O que parecia ser um dia triste, foi um dos momentos em mais senti calor humano
Eu gosto muito de fazer aniversário. Tanto que comemoro duas vezes, uma a cada seis meses: em seis de julho, quando faço anos; e em seis de janeiro, que é meu meio aniversário. A tradição não foi ideia minha, começou quando eu ainda era bebê.
Foi uma maneira que meu pai e minha mãe encontram de comemorar essa data com meus avós, que moravam longe, e com quem costumávamos passar o réveillon. Ademais, coincidia com o aniversário – de fato, não meio – de um tio-avô muito querido para o meu pai, o tio Ederaldo, irmão da vó Zulma. Assim, fazíamos uma festa só.
Pessoas amadas, bolo, velinhas, cantar parabéns, alegria, farra, cerveja, eu sempre quero o pacote completo. Conforme a data foi se aproximando nesse 2020 tão horrível, ficou evidente a inviabilidade da comemoração e eu fui desanimando.
Cada chamada ao vivo de outros aniversários – as “lives” dos amigos – me angustiava. A intenção é nobre, mas o resultado é doce-amargo: você vê ali, naquelas telas pequeninas, todo mundo que gostaria de dar um abraço longo e apertado, porém não pode.
E sabe-se lá quanto tempo vai demorar para conseguir fazê-lo – certamente bem mais do que os 40 minutos que duram o Zoom. Além disso, não é como mesa de bar, em que as pessoas sentam próximas por afinidade e vão desenvolvendo suas conversas paralelas. Ali, todo mundo fala ao mesmo tempo, gente que nem se conhece, ou então fica aquele silêncio constrangedor.
E mal dá para puxar assunto porque o que está na cabeça de todo mundo é aquilo que só uma festa de arromba nos conseguiria fazer esquecer (por algumas poucas horas): a tragédia em curso no Brasil. Se fosse essa semana, começaríamos por onde? Pelo genocídio indígena, certamente, pelos comentários, devo admitir, corajosos de Gilmar Mendes e pela repulsa aos militares.

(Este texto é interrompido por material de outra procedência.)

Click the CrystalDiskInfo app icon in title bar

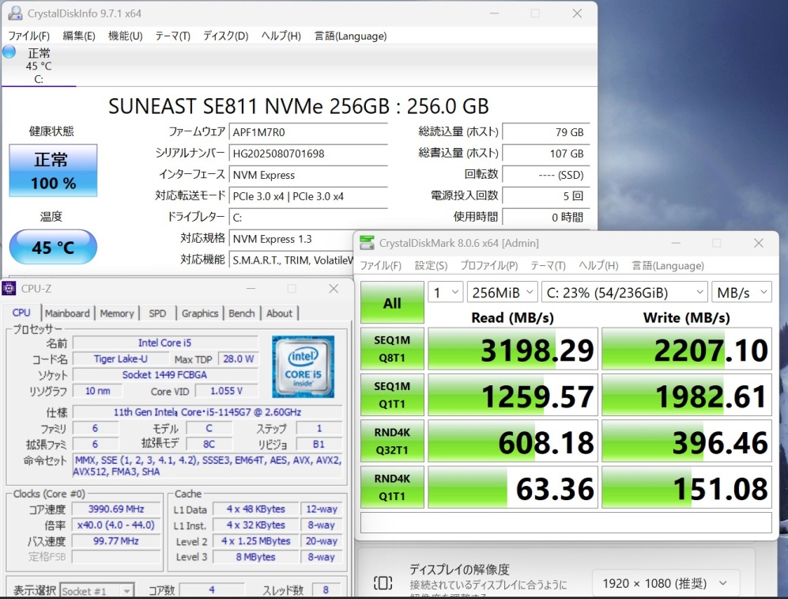click(14, 13)
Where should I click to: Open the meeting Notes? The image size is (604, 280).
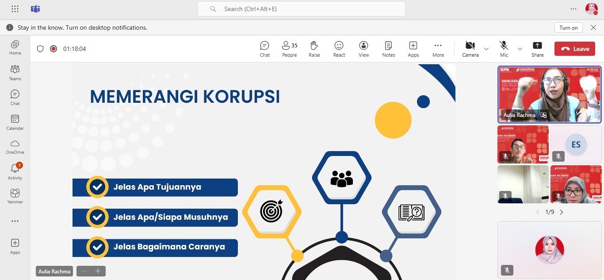(388, 49)
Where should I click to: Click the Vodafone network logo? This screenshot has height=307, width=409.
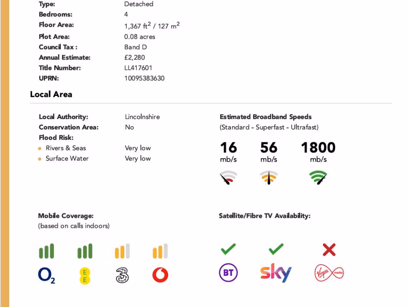pos(160,275)
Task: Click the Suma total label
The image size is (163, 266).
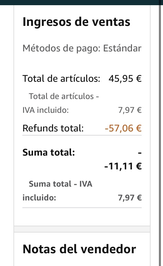Action: (x=49, y=152)
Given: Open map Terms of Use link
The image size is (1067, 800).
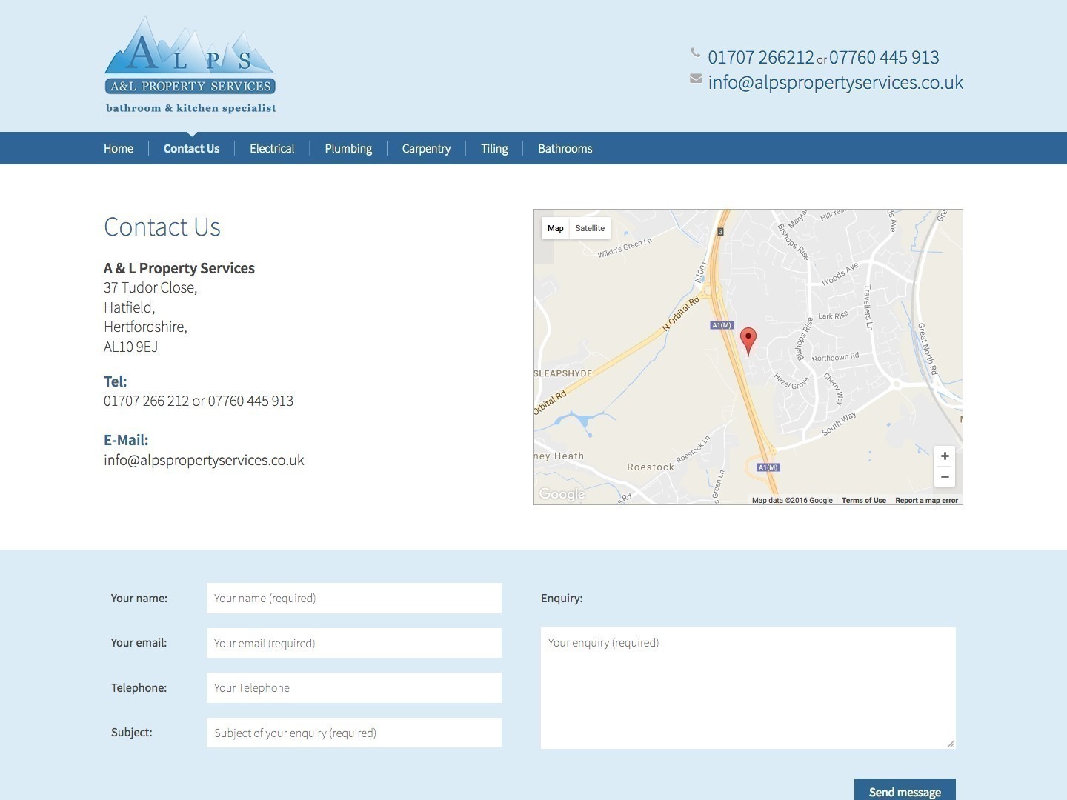Looking at the screenshot, I should [863, 501].
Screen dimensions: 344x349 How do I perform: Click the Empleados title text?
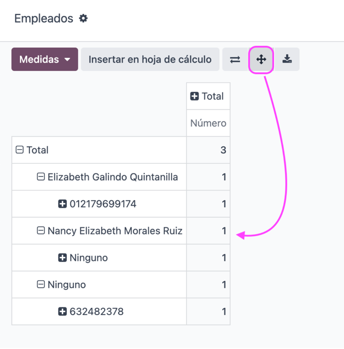44,18
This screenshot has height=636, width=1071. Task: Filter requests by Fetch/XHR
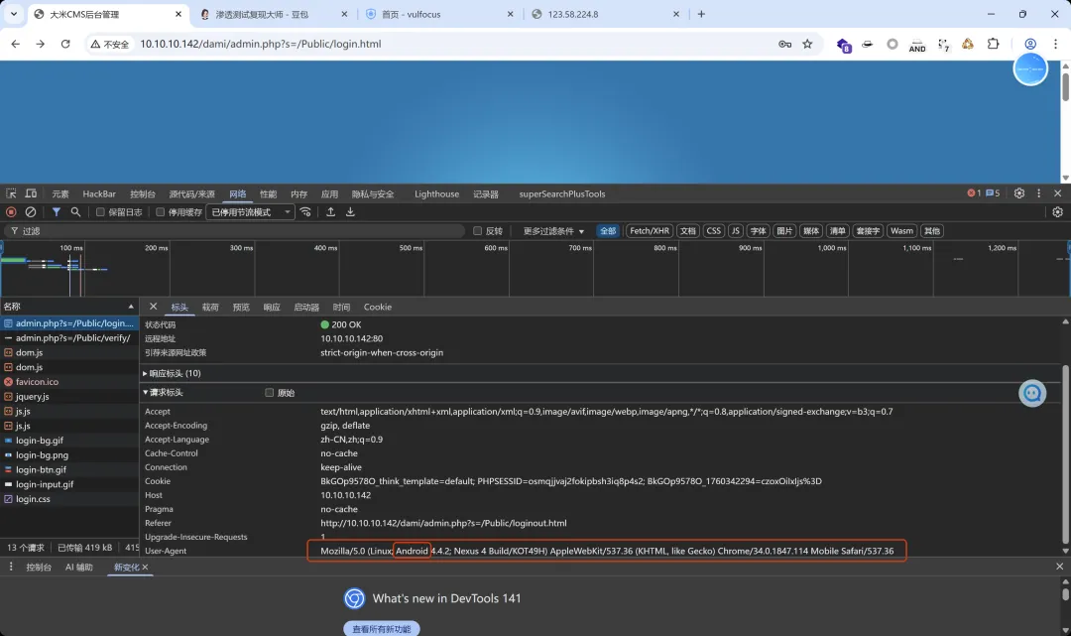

Seguiríamos para a cifra insistente de mais de mil mortos por dia, e lembraríamos que estamos, propositalmente sem ministro da Saúde e sem qualquer plano de enfrentamento à pandemia. Dependendo do fuso horário, poderia entrar no vídeo alguém de algum país que já saiu do confinamento e esfregar na nossa cara a falta de horizonte, aumentando a nossa depressão.

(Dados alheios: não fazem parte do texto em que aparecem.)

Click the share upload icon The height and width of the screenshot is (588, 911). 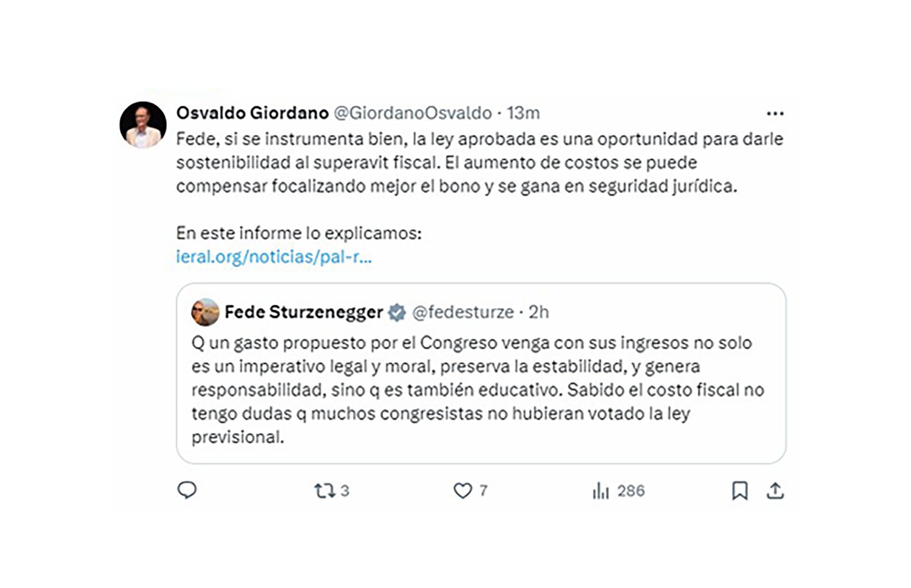click(x=775, y=490)
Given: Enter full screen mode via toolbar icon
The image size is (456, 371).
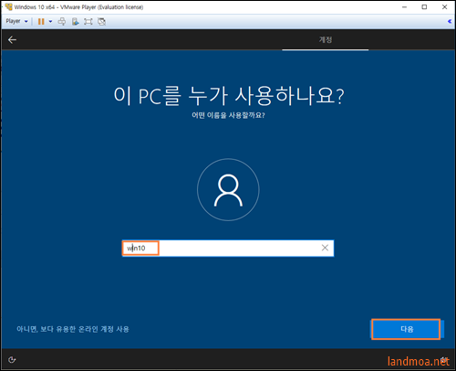Looking at the screenshot, I should [x=88, y=21].
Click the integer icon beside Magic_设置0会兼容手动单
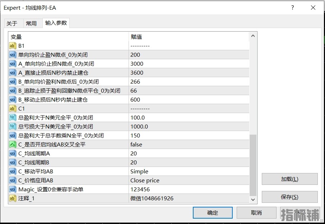The height and width of the screenshot is (224, 325). (x=13, y=189)
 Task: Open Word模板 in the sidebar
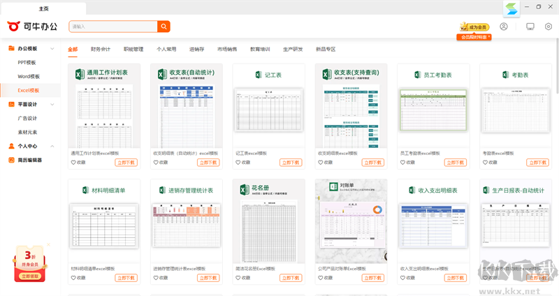[29, 76]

Aí ingressaríamos definitivamente no campo dos relatos pessoais: quem está tendo que sair para trabalhar, quem perdeu o emprego, quem perdeu alguém próximo, os famosos que se foram, quem está sem saúde mental para continuar em quarentena.
Pularíamos então, finalmente, para o ministério da Educação e reavivaríamos aquelas reflexões sobre como viemos parar aqui, tendo como indicado alguém que é evidentemente contra os estudos de gênero e as conquistas advindas das lutas feministas.
Um homem cujas falas deixam evidente seu pânico moral em relação aos direitos LGTQIAs e que propaga uma concepção estreita e excludente de família. A essa altura, eu lembraria que essa pessoa é meu chefe, e provavelmente sairia de fininho, à francesa, da minha própria festa para me enfiar embaixo da cama.
Diante de tal cenário real e imaginário, decidi não fazer a comemoração. Suspendi o aniversário, torcendo para que fosse possível celebrá-lo inteiro na data do meio, em 6 de janeiro. Mas, mesmo sem marcar, as pessoas se lembraram (ainda bem!) e fui invadida por uma onda de carinho gigantesca.
Mensagens e telefonemas vindos dos mais diferentes cantos chegaram trazendo alegria, ânimo, estímulo para seguir em frente. “Vai passar”, “já já tem vacina”, “continue forte”. Me senti querida e acolhida, longe, mas perto.
Nunca imaginei que aniversariar em quarentena, mas, contraditoriamente, o que se prenunciava como um dia triste pelo isolamento e pelo contexto todo foi um dos momentos em que eu mais senti calor humano. Foi bonito demais.